# Vanilla Yogurt



## Acct2000 (Sep 24, 2005)

I use this as a quasi-ice cream replacement frequently.

It is great with fruit.

Do you guys use this?

If you watch what you are buying, you can get stuff that is very low in fat and calories.


----------



## Laxplayer (Apr 26, 2006)

My wife and I often eat vanilla yogurt with granola and fruit for breakfast.


----------



## DocHolliday (Apr 11, 2005)

Laxplayer said:


> My wife and I often eat vanilla yogurt with granola and fruit for breakfast.


This is one of my favorites. Vanilla yogurt is good on waffles with hot fruit compote, too.


----------



## Laxplayer (Apr 26, 2006)

DocHolliday said:


> This is one of my favorites. Vanilla yogurt is good on waffles with hot fruit compote, too.

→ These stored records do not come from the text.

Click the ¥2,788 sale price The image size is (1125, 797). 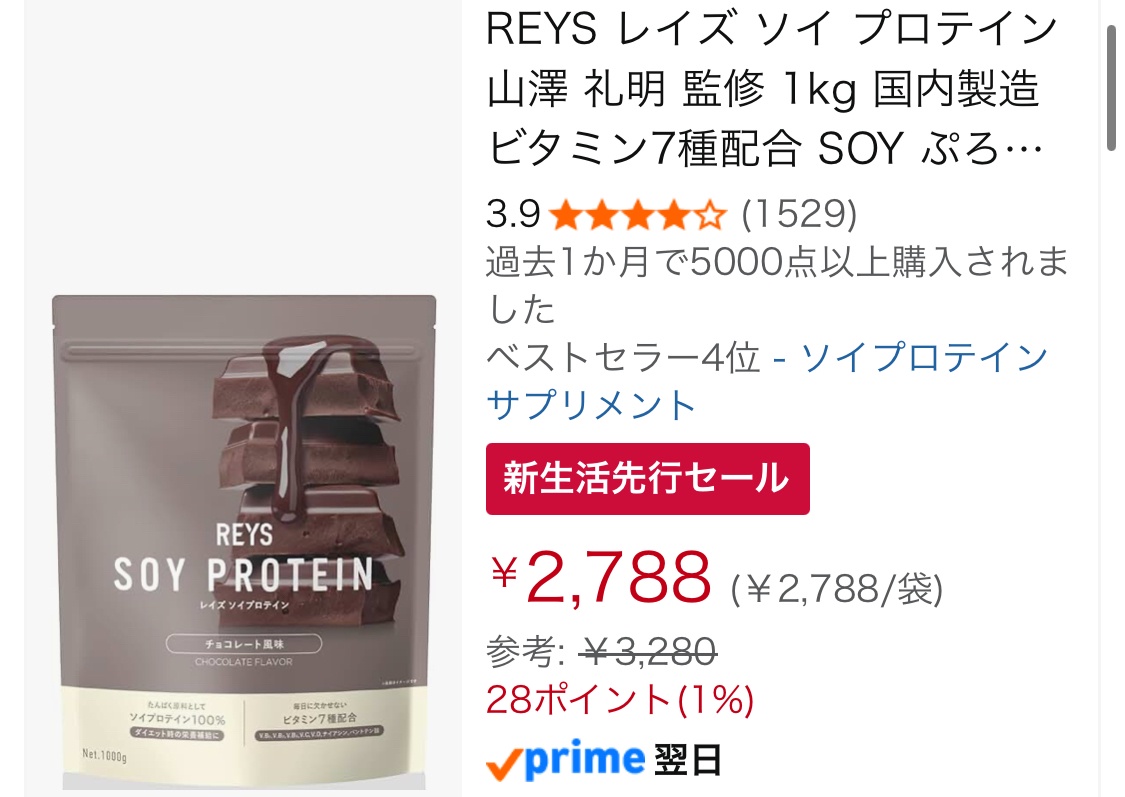[x=601, y=577]
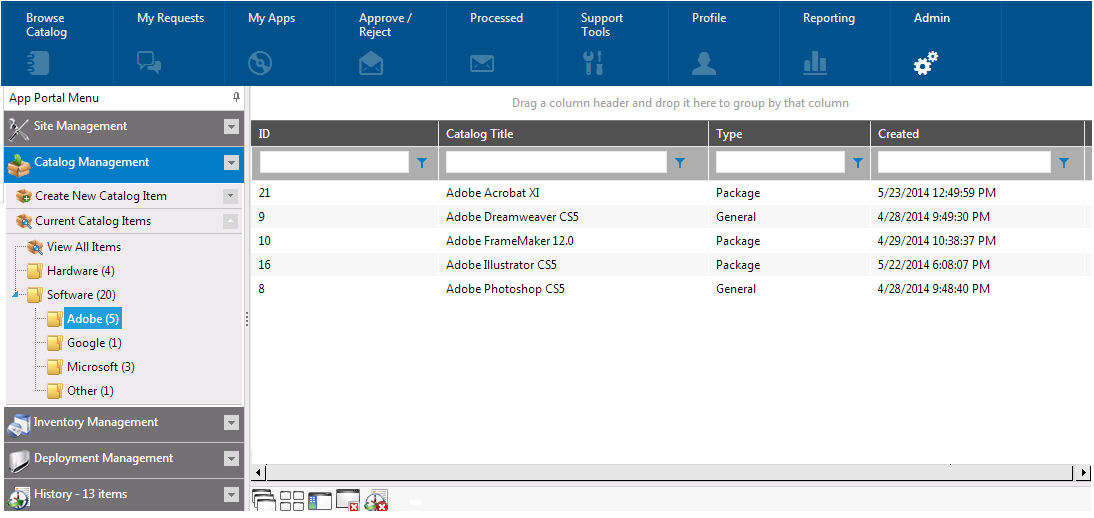Click the My Requests chat icon

[x=149, y=63]
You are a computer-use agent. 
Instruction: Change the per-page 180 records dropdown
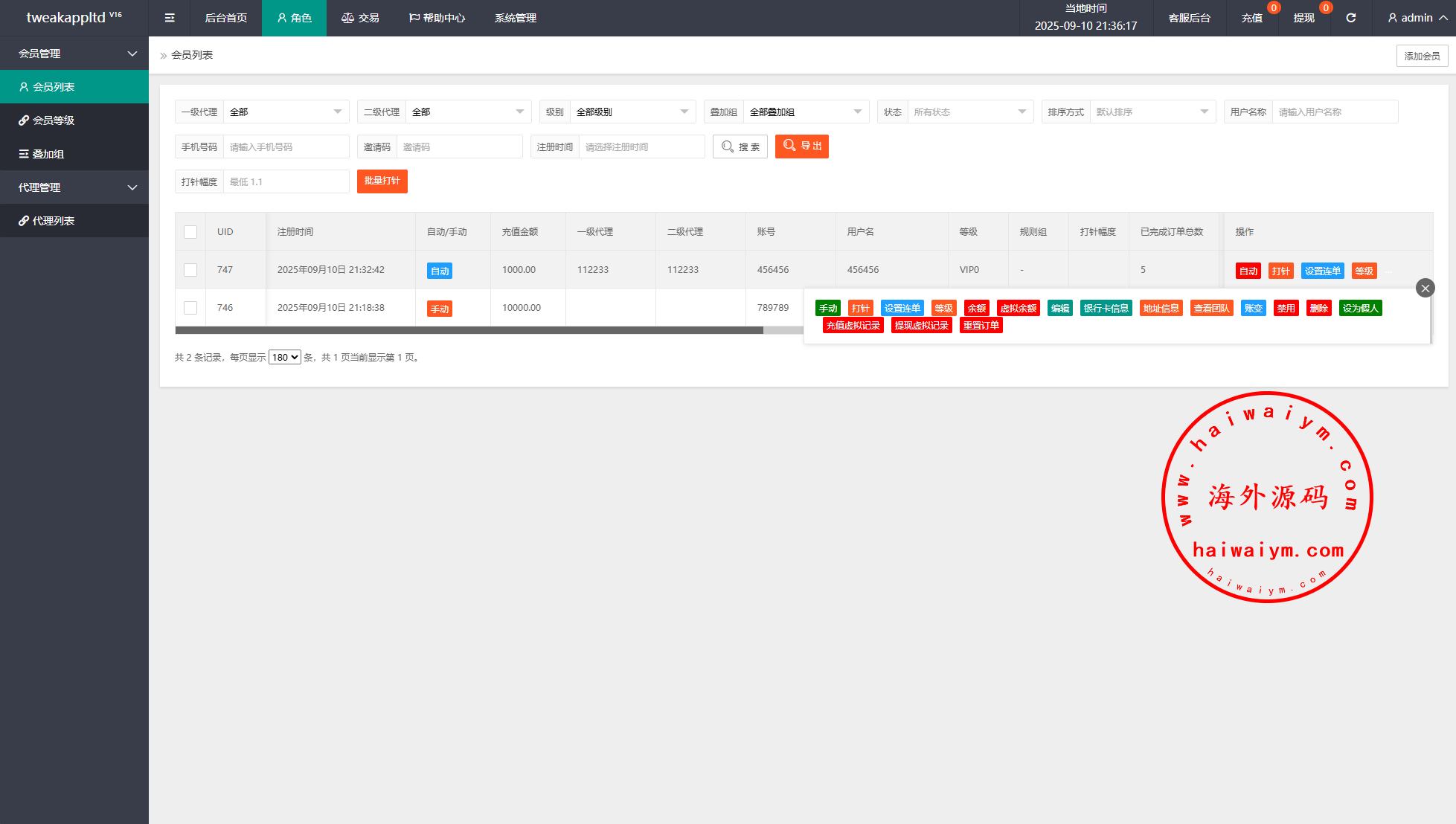(284, 358)
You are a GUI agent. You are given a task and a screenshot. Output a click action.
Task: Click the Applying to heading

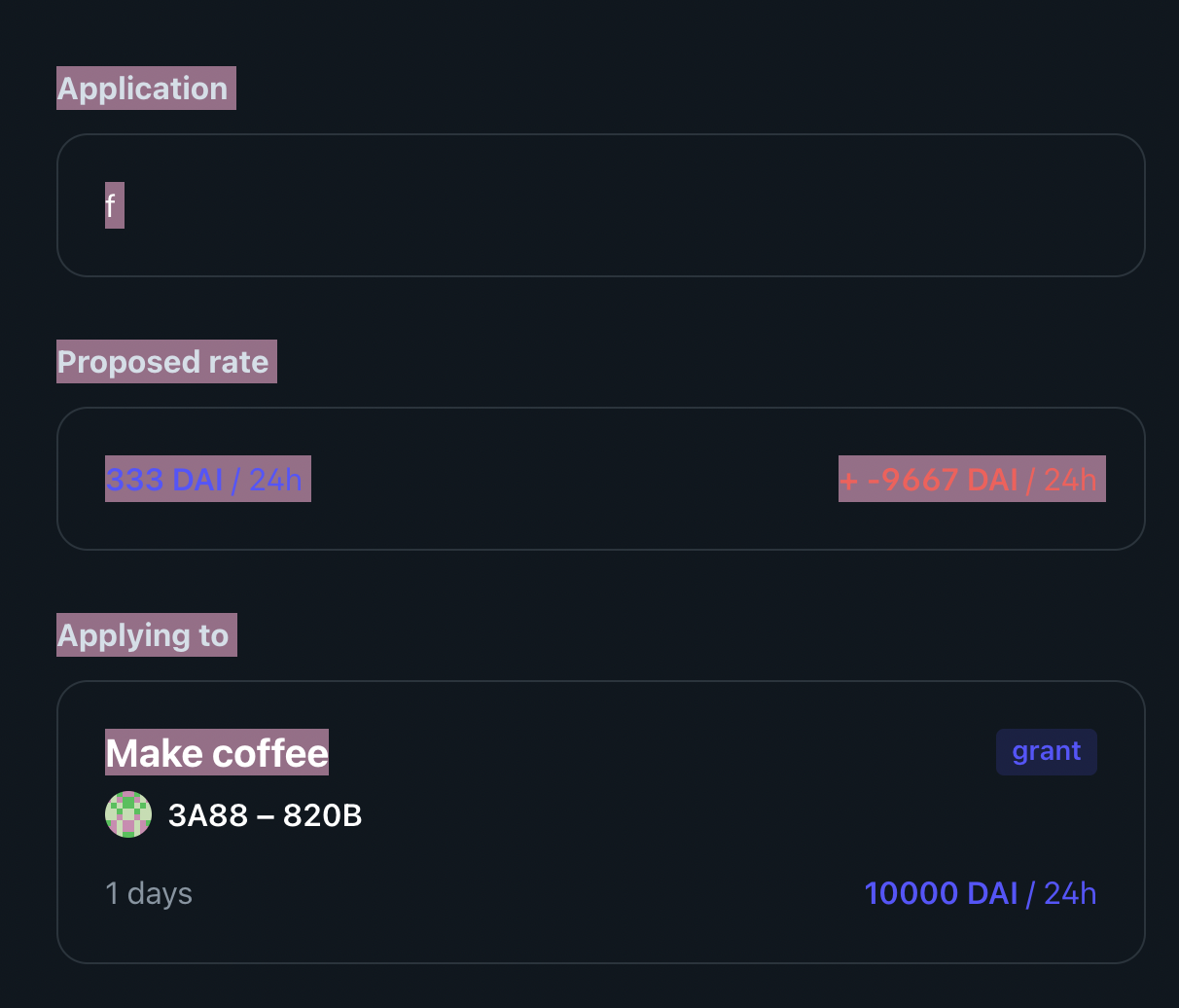click(146, 634)
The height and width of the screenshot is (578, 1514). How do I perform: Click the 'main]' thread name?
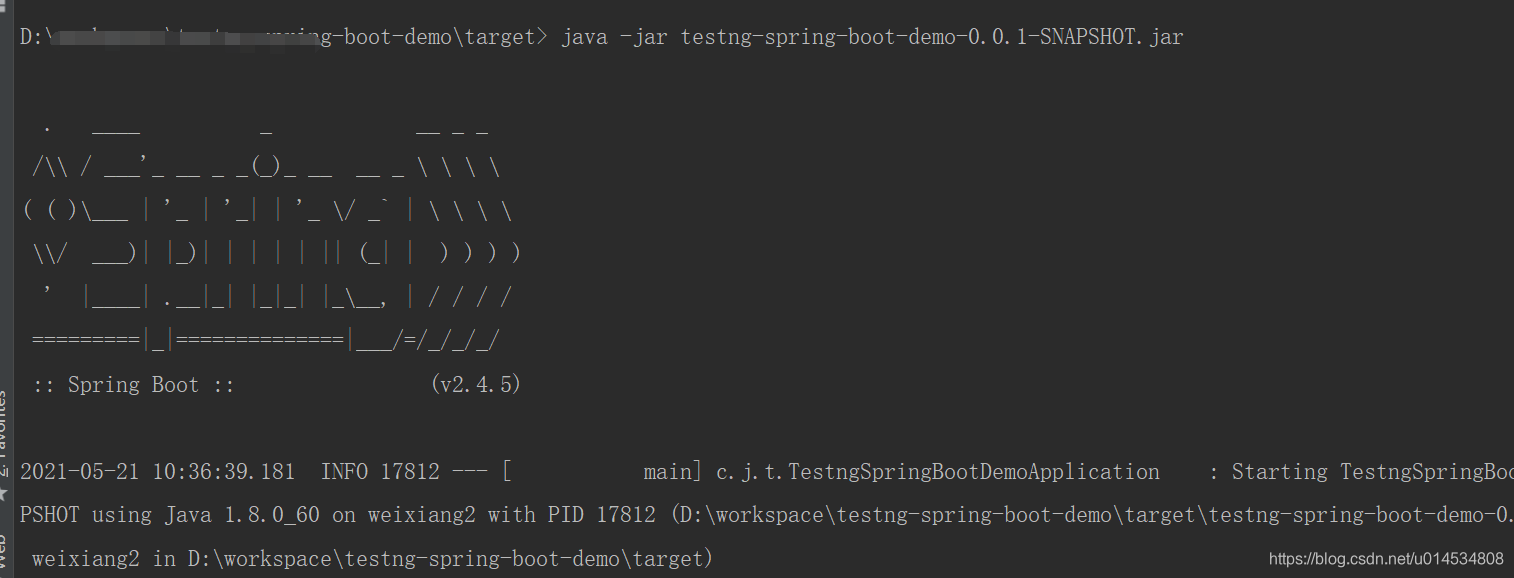(667, 472)
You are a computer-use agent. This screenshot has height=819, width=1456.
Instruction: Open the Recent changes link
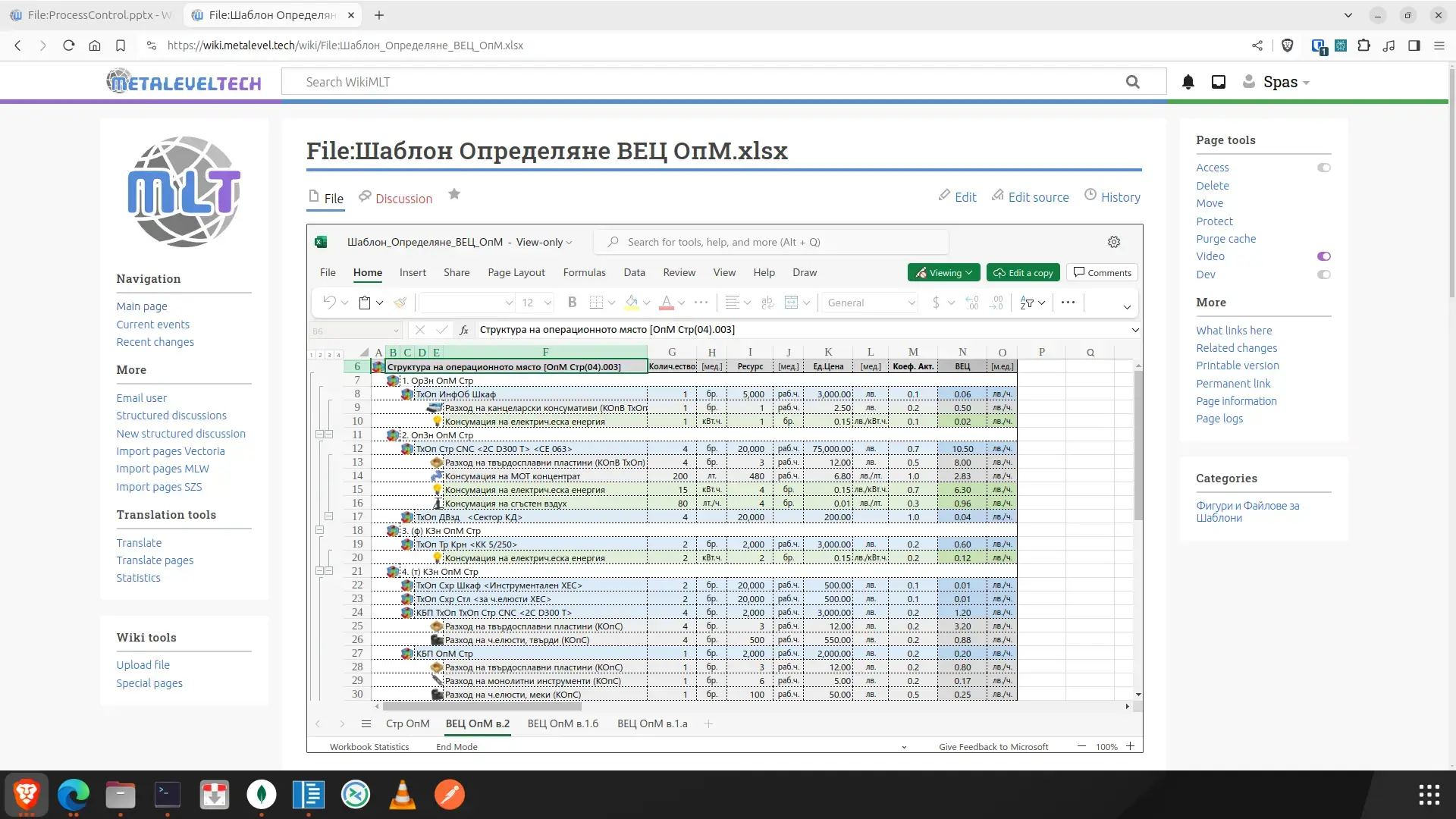click(x=155, y=342)
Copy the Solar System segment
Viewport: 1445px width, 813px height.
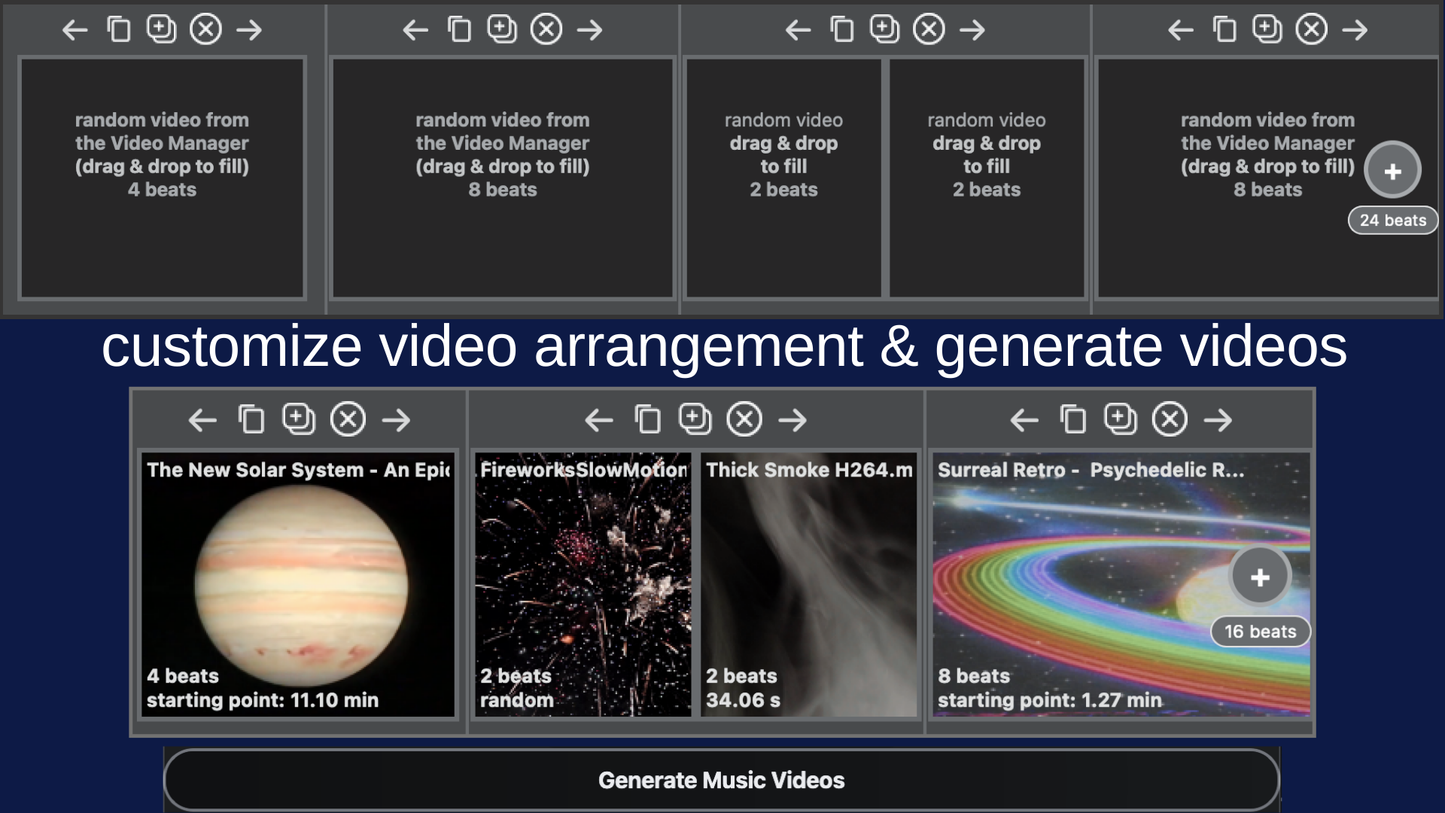[x=251, y=420]
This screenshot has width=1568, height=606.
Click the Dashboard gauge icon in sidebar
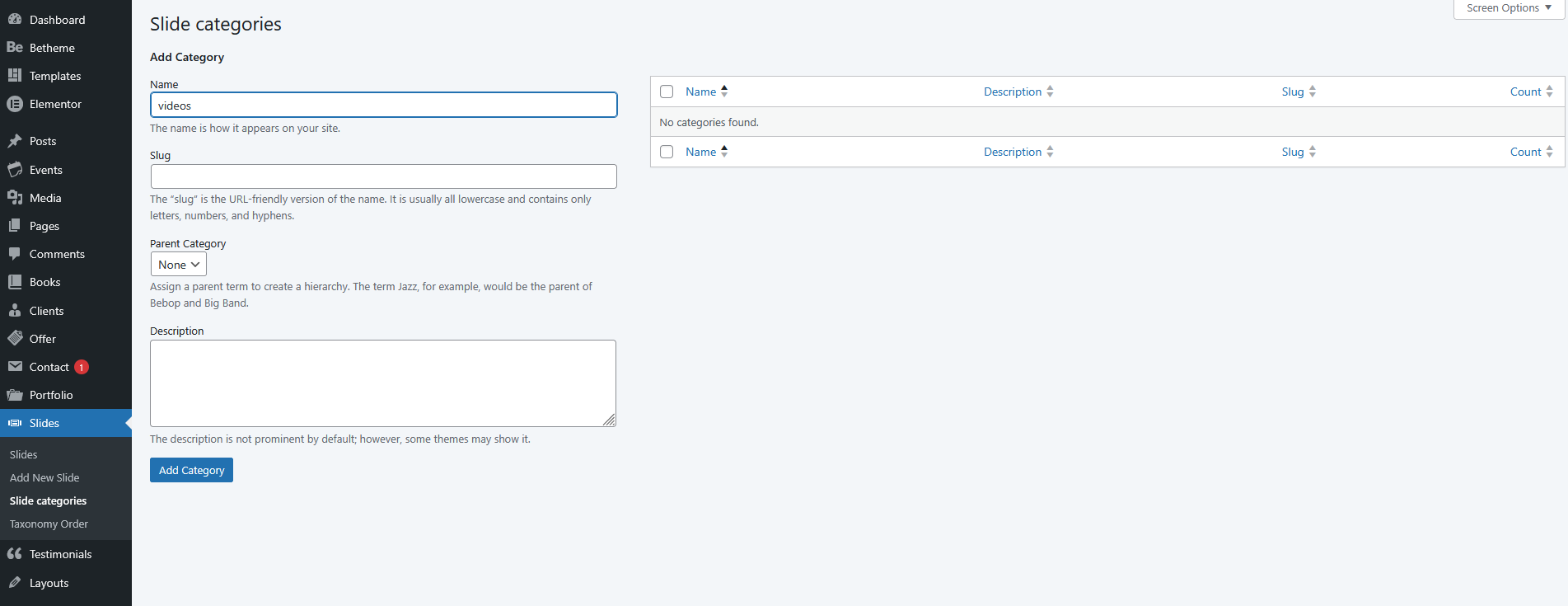pos(15,19)
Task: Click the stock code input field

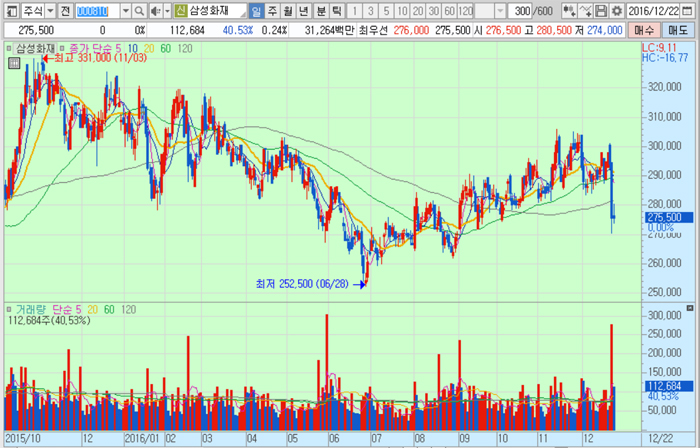Action: 97,10
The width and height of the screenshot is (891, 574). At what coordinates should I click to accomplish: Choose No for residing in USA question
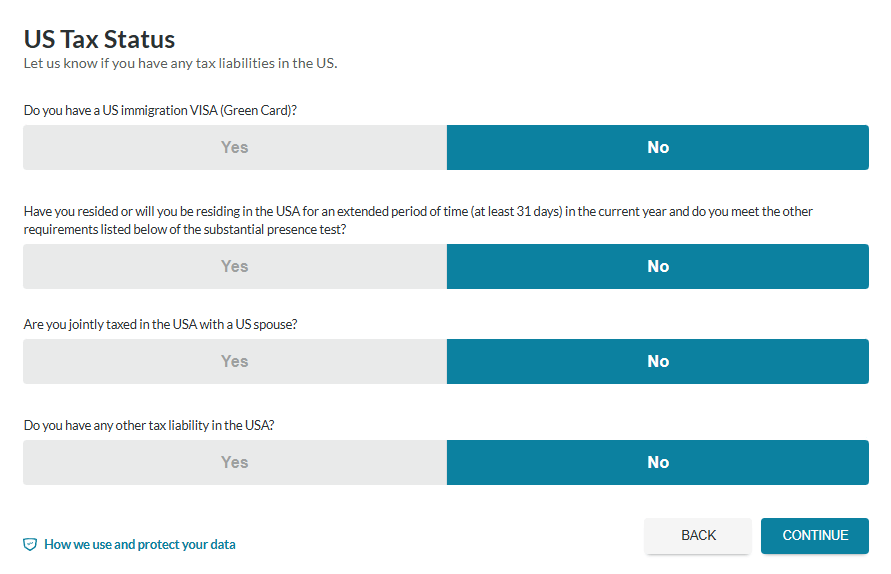[657, 267]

Sounds good. I'll have to try that.


----------



## Teacher (Mar 14, 2005)

I eat Dannon Lite vanilla yogurt almost daily. This particular one is low in sugar, which is why I like it. Before I lift weights, I make a shake of this, fruit (banannas, peaches, cherries, oranges...anything that will blend nicely), egg white, and olive oil. Yummmmmmmmmmy!


----------



## Teacher (Mar 14, 2005)

DocHolliday said:


> This is one of my favorites. Vanilla yogurt is good on waffles with hot fruit compote, too.


Absolutely!


----------



## rip (Jul 13, 2005)

Life just wouldn't be the same without yogurt! I must admit, I don't really care for any of the flavored varieties, including vanilla. My breakfast, for years, has been non-fat plain yogurt, a drizzle of raw honey mixed in just to take the edge off the sharpness, granola and fresh fruit, usually nectarines, peaches or plums and black dark-roast coffee. I got into this habit years ago in Russia, first with blinis, yogurt and honey, and then the granola route.

I also make a veggie dip with plain yogurt, some salt to cut the sharpness, maybe just a touch of tabasco sauce and/or some light soy sauce (looks like baby puke with the soy sacue, but it tastes sooo good).

It also serves well as a substitute for sour cream in many dishes. Again, I got this in Russia: baked potato with plain yogurt and caviar. For an occasional change of pace, toss a dollop of plain yogurt in your red spaghetti sauce. And I haven't even begun to go into all the Greek uses of yogurt. It's one of God's great gifts to us.


----------



## Wayfarer (Mar 19, 2006)

Take low fat, regular yogurt. No flavourings or sweeteners. Then take a coffee filter (I use the actual insert of an old coffee maker lined with a disposable paper filter) and put the yogurt in that, over a large glass in the fridge. Basically let all the whey filter out until it is a fairly thick paste. Now use this as a butter spread substitute or a mayo substitute.


----------